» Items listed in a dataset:
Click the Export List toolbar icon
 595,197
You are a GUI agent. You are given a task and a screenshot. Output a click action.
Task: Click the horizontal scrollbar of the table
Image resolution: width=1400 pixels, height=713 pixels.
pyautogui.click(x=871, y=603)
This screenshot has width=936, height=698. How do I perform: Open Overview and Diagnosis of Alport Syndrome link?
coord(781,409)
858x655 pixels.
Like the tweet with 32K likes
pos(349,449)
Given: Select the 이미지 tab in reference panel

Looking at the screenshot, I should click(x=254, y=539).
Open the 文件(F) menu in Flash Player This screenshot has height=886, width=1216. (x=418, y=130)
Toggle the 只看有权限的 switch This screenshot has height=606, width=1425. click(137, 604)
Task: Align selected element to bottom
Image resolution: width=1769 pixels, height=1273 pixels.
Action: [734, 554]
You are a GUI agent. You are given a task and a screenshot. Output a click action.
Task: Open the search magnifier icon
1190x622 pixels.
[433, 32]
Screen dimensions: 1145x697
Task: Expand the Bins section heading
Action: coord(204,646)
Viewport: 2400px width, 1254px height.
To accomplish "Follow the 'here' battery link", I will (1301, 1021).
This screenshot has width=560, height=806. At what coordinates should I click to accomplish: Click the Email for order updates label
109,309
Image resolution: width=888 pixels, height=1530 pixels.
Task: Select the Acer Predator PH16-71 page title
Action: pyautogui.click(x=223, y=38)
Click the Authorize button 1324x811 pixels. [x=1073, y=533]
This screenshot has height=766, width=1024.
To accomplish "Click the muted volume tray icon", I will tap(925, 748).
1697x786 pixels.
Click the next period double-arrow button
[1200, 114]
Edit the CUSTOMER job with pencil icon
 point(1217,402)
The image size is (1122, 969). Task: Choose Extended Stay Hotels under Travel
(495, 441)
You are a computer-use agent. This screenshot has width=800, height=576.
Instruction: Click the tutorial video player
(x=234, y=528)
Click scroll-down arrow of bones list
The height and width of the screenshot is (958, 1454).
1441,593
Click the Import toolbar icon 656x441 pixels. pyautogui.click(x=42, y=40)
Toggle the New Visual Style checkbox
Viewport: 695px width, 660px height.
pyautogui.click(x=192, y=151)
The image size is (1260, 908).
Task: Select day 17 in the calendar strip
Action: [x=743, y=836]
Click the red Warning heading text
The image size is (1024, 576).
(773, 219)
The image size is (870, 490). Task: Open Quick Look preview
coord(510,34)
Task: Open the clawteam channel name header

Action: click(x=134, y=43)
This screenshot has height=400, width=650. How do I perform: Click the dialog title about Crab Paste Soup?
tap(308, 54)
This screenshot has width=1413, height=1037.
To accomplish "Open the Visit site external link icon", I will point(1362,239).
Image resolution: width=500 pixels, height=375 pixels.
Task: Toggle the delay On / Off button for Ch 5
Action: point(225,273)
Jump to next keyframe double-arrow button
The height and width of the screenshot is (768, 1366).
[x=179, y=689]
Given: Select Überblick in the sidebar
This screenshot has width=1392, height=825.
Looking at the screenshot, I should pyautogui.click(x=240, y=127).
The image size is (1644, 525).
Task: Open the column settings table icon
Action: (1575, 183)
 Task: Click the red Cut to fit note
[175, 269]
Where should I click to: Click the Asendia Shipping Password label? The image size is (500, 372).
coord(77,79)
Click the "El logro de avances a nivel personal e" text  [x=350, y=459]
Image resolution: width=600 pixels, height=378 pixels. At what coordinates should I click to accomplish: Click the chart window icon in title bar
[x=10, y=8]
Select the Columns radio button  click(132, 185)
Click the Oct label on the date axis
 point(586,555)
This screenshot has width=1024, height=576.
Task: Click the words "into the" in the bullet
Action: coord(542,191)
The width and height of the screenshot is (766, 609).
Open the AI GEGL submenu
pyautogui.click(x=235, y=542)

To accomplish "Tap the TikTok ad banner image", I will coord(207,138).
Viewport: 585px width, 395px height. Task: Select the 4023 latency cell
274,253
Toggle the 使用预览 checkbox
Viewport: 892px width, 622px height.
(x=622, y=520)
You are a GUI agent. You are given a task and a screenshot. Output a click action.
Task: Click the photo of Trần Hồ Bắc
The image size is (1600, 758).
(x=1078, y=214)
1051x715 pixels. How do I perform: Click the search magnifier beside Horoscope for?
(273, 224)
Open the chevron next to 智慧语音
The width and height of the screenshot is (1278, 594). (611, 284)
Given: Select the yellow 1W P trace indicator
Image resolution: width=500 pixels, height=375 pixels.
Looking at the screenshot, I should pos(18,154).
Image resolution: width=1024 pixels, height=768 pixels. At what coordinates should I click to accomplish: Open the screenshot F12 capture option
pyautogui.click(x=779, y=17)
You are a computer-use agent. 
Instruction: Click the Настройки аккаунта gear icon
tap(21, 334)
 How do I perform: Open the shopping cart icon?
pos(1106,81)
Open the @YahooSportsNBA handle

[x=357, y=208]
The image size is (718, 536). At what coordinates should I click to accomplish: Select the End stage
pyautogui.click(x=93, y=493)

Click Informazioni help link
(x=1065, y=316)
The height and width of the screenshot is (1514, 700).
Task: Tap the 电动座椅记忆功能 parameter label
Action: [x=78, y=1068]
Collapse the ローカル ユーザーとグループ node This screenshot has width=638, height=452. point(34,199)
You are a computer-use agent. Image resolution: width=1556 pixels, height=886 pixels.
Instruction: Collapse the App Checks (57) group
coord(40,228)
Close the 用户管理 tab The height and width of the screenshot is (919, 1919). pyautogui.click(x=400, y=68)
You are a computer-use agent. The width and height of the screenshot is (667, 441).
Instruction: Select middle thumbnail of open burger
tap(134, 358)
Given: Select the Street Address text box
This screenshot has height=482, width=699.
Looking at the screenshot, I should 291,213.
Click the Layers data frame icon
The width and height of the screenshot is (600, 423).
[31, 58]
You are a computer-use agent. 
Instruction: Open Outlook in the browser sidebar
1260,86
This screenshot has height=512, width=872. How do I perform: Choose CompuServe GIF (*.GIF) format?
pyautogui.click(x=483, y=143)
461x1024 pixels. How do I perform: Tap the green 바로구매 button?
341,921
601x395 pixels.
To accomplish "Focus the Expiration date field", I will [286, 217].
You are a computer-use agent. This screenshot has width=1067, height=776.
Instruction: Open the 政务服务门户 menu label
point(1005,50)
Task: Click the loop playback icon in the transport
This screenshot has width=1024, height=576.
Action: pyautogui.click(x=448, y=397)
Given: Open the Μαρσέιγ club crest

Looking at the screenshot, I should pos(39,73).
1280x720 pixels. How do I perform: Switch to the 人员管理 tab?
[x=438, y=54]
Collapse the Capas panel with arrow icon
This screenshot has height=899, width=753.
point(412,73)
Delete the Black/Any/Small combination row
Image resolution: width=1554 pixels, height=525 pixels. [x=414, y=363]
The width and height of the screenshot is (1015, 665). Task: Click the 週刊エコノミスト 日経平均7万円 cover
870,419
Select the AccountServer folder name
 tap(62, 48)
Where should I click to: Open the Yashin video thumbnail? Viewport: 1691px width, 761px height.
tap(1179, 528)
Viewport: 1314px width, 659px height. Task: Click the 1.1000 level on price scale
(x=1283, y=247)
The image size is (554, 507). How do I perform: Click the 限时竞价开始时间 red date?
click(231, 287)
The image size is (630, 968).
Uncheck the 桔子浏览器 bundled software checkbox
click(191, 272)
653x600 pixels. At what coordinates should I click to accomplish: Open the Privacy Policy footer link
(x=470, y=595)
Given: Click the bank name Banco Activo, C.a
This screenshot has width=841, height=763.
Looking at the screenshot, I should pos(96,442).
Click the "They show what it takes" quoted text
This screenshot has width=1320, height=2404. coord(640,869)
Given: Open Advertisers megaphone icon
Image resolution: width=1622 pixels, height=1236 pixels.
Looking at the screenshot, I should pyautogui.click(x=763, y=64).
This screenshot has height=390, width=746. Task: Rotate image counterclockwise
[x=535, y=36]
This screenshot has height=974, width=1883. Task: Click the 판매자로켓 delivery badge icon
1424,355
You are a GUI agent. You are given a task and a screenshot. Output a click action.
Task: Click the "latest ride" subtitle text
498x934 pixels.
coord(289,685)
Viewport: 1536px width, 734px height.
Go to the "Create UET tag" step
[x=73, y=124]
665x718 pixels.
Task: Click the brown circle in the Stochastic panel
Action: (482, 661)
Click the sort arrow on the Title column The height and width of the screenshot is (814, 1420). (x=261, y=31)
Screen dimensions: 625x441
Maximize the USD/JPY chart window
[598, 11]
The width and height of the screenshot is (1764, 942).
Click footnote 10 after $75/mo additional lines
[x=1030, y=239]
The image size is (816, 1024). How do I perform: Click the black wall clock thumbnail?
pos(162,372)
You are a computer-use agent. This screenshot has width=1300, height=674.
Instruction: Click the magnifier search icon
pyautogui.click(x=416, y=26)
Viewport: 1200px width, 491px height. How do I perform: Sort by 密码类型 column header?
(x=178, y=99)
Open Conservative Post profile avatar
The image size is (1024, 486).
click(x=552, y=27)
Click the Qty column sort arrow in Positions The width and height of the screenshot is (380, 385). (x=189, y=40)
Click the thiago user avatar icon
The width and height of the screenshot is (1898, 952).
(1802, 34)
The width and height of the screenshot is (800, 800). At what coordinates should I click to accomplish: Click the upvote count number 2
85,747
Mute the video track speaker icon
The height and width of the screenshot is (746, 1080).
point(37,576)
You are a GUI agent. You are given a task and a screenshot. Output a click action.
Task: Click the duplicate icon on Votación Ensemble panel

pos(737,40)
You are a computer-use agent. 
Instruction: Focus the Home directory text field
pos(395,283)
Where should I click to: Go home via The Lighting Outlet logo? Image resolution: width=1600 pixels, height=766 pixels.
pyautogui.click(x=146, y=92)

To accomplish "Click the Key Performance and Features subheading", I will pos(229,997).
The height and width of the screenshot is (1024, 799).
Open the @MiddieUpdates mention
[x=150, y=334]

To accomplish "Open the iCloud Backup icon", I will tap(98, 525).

» YOUR ASSIGNMENT:
Look through the entries above and quote exactly the lines from the line with "Click the Oct label on the date axis" to the line with "Given: Select the Street Address text box", counting both of those lines.

» EXERCISE OUTPUT:
Click the Oct label on the date axis
 point(586,555)
This screenshot has width=1024, height=576.
Task: Click the words "into the" in the bullet
Action: coord(542,191)
The width and height of the screenshot is (766, 609).
Open the AI GEGL submenu
pyautogui.click(x=235, y=542)

To accomplish "Tap the TikTok ad banner image", I will coord(207,138).
Viewport: 585px width, 395px height. Task: Select the 4023 latency cell
274,253
Toggle the 使用预览 checkbox
Viewport: 892px width, 622px height.
(x=622, y=520)
You are a GUI agent. You are given a task and a screenshot. Output a click action.
Task: Click the photo of Trần Hồ Bắc
The image size is (1600, 758).
(x=1078, y=214)
1051x715 pixels. How do I perform: Click the search magnifier beside Horoscope for?
(273, 224)
Open the chevron next to 智慧语音
The width and height of the screenshot is (1278, 594). (611, 284)
Given: Select the yellow 1W P trace indicator
Image resolution: width=500 pixels, height=375 pixels.
Looking at the screenshot, I should pos(18,154).
Image resolution: width=1024 pixels, height=768 pixels. At what coordinates should I click to accomplish: Open the screenshot F12 capture option
pyautogui.click(x=779, y=17)
You are a computer-use agent. 
Instruction: Click the Настройки аккаунта gear icon
tap(21, 334)
 How do I perform: Open the shopping cart icon?
pos(1106,81)
Open the @YahooSportsNBA handle

[x=357, y=208]
The image size is (718, 536). At what coordinates should I click to accomplish: Select the End stage
pyautogui.click(x=93, y=493)

Click Informazioni help link
(x=1065, y=316)
The height and width of the screenshot is (1514, 700).
Task: Tap the 电动座椅记忆功能 parameter label
Action: [x=78, y=1068]
Collapse the ローカル ユーザーとグループ node This screenshot has width=638, height=452. point(34,199)
You are a computer-use agent. Image resolution: width=1556 pixels, height=886 pixels.
Instruction: Collapse the App Checks (57) group
coord(40,228)
Close the 用户管理 tab The height and width of the screenshot is (919, 1919). pyautogui.click(x=400, y=68)
You are a computer-use agent. The width and height of the screenshot is (667, 441).
Instruction: Select middle thumbnail of open burger
tap(134, 358)
Given: Select the Street Address text box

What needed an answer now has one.